• [Location data for words and elements]

-=-=-=-=-

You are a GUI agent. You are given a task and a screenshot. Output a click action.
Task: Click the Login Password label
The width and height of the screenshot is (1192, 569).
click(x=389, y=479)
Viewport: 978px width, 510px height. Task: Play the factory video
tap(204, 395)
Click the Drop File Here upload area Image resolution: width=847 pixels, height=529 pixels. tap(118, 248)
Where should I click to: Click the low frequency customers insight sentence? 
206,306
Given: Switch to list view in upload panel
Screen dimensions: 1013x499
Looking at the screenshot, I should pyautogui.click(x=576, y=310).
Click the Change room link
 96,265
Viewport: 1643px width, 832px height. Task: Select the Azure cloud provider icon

-=-=-=-=-

Retype every one of the records above word for word, line by line, with nothing changed.

• [Full response]
You are a GUI agent. You are given a task and a screenshot. Output a click action.
Task: Click the Login Password label
The width and height of the screenshot is (1192, 569).
click(x=389, y=479)
Viewport: 978px width, 510px height. Task: Play the factory video
tap(204, 395)
Click the Drop File Here upload area Image resolution: width=847 pixels, height=529 pixels. tap(118, 248)
Where should I click to: Click the low frequency customers insight sentence? 
206,306
Given: Switch to list view in upload panel
Screen dimensions: 1013x499
Looking at the screenshot, I should pyautogui.click(x=576, y=310).
Click the Change room link
 96,265
Viewport: 1643px width, 832px height. Task: Select the Azure cloud provider icon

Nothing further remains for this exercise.